**Data shown:**
'''
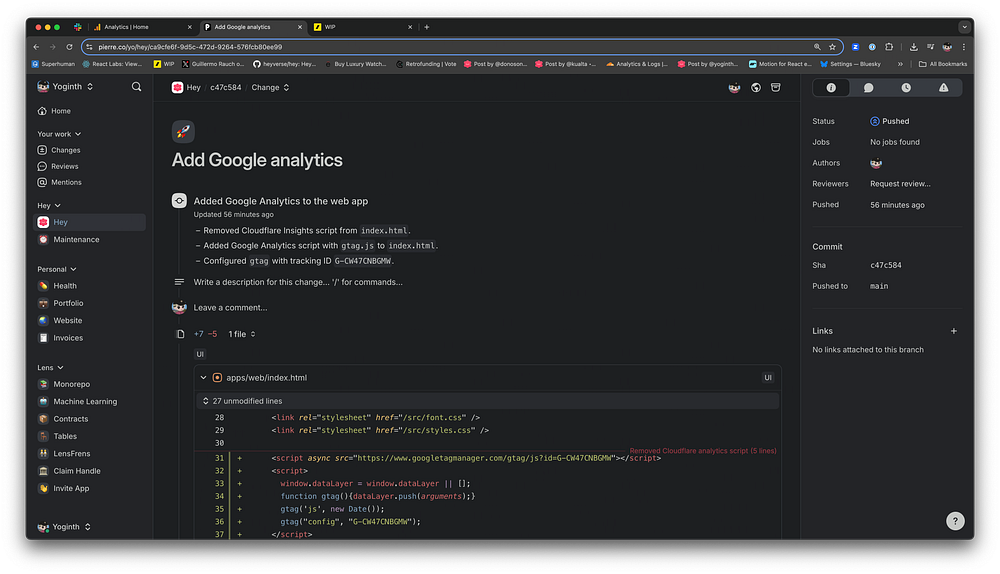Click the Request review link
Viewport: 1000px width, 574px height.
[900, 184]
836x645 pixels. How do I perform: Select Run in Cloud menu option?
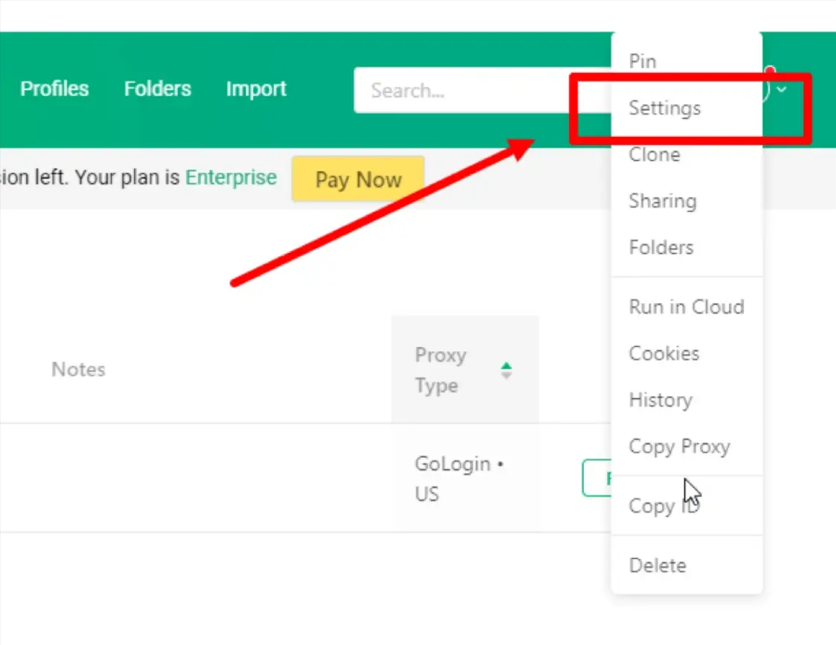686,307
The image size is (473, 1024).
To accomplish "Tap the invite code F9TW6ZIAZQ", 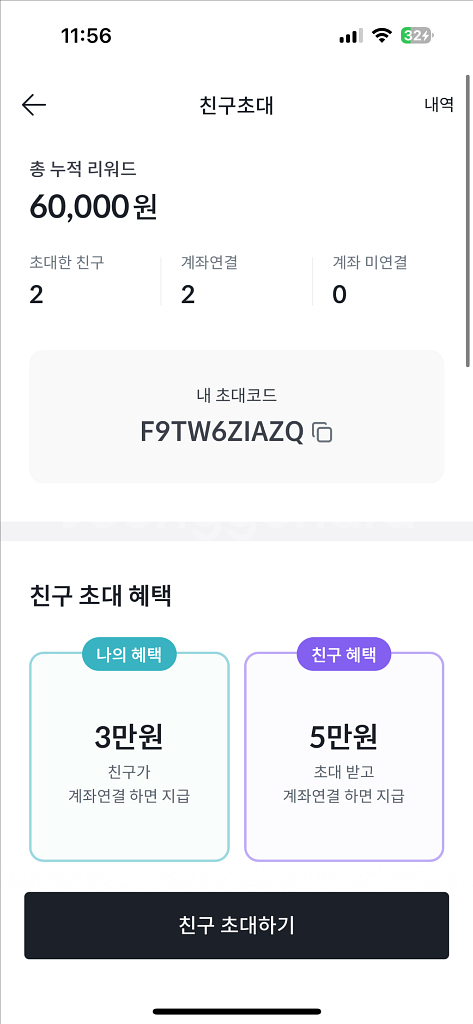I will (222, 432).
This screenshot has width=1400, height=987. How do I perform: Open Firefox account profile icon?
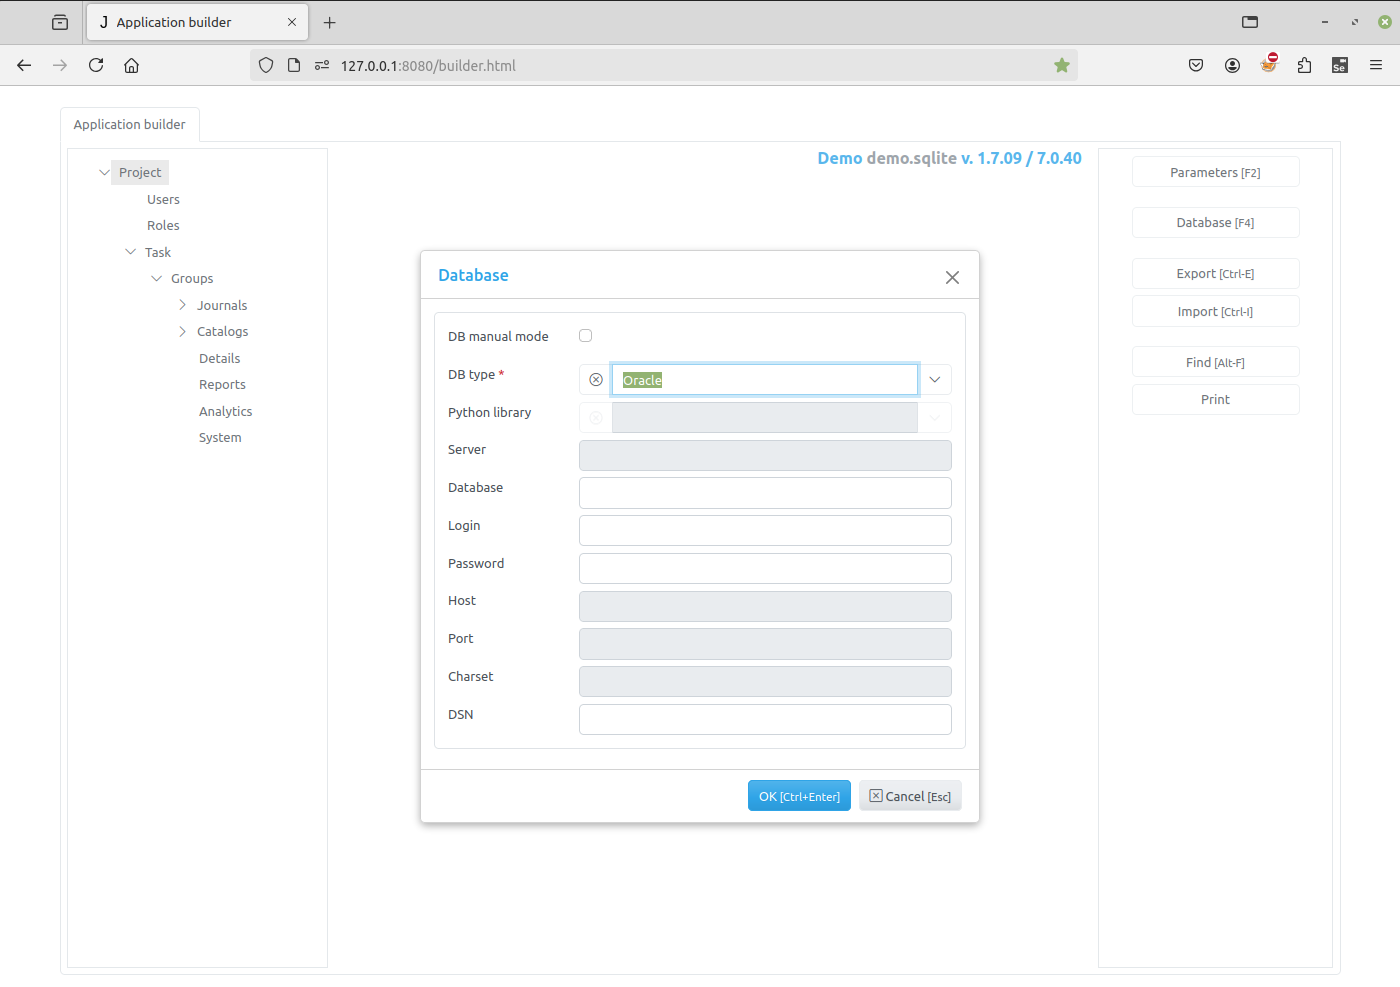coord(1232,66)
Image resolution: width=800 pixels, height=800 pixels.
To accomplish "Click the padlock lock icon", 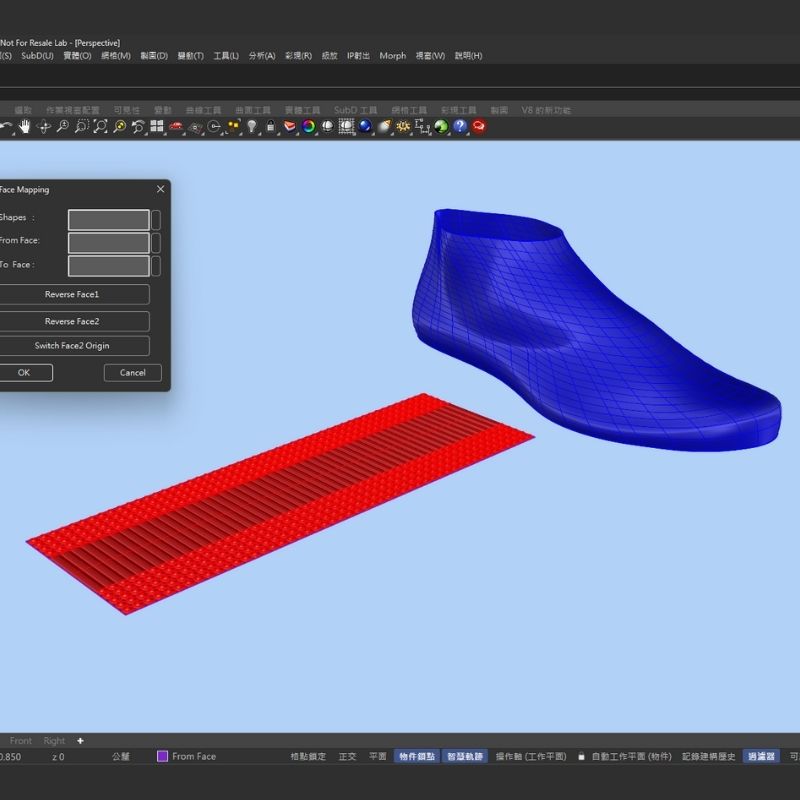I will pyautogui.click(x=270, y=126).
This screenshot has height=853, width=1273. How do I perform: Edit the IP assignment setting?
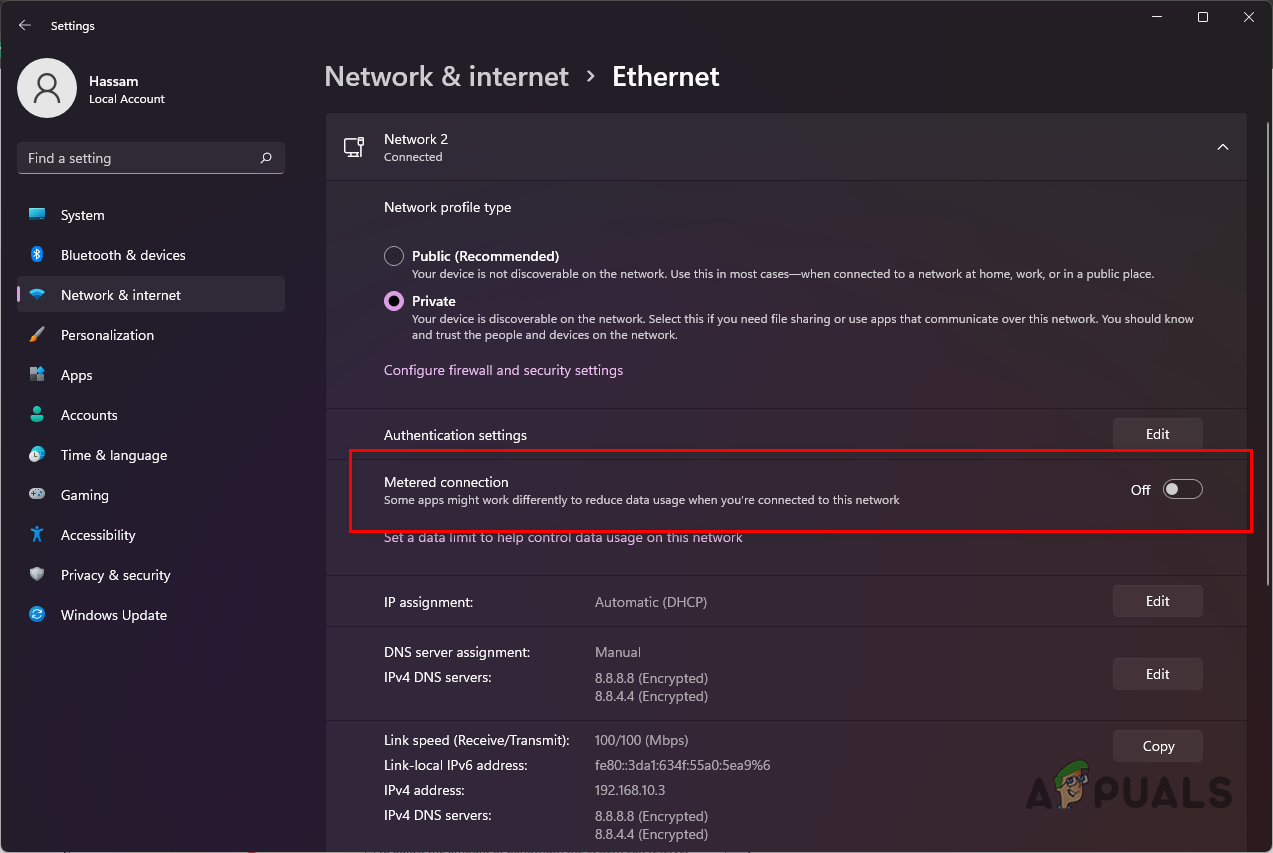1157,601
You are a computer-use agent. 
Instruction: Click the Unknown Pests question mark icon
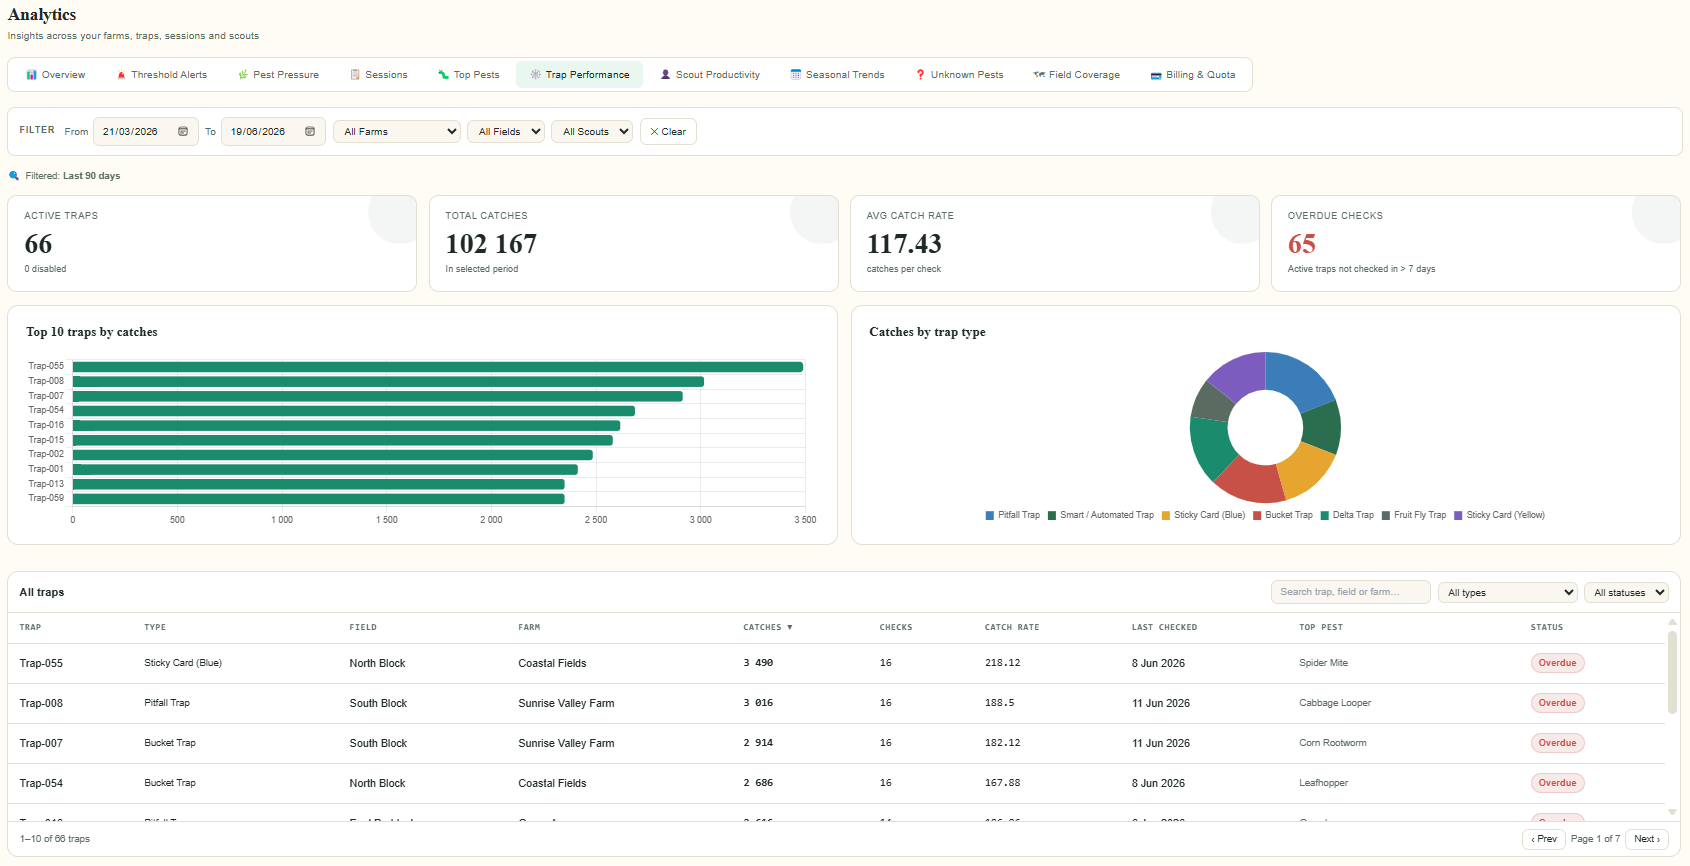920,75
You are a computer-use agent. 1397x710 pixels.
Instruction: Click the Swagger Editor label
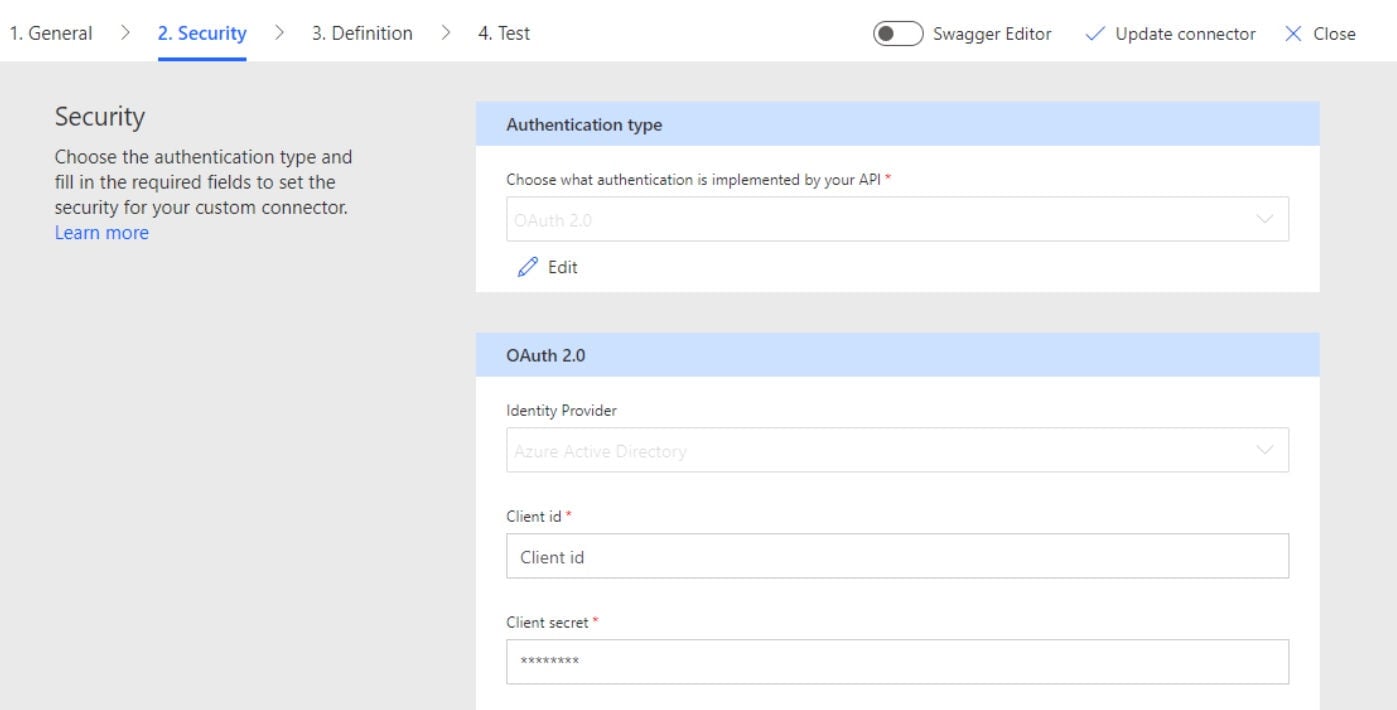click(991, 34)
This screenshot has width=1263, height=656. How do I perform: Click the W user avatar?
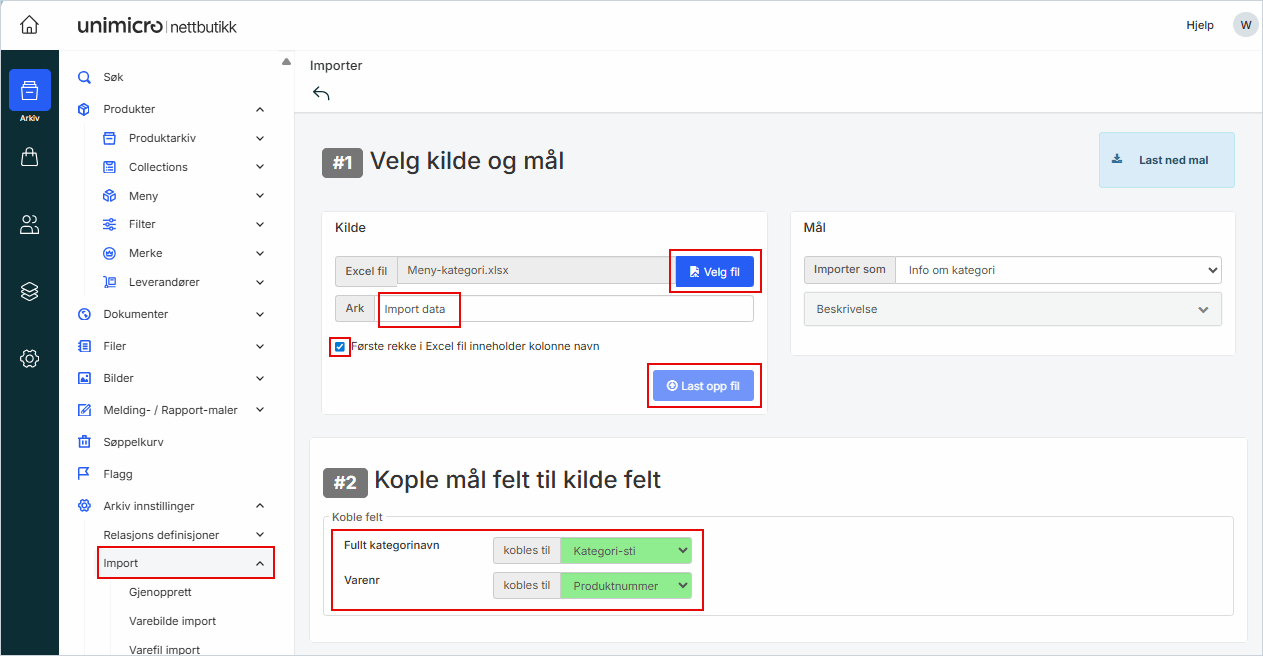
'''
**Written instruction:** Pull out every line of the data above that contains the string "perform", and list those lines in their original order.

**Result for this task:**
836x645 pixels. How do I perform: Select Run in Cloud menu option?
This screenshot has width=1400, height=987. How do I perform: Open Firefox account profile icon?
This screenshot has height=853, width=1273. How do I perform: Edit the IP assignment setting?
This screenshot has width=1263, height=656. How do I perform: Click the W user avatar?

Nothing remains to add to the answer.